* _Work to be completed_:
Please set down the records exactly, keeping every line.

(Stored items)
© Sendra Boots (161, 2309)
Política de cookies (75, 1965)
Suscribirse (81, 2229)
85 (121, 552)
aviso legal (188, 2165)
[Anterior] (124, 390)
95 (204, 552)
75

* _Final answer_:
© Sendra Boots (161, 2309)
Política de cookies (75, 1965)
Suscribirse (81, 2229)
85 (121, 552)
aviso legal (188, 2165)
[Anterior] (124, 390)
95 (204, 552)
75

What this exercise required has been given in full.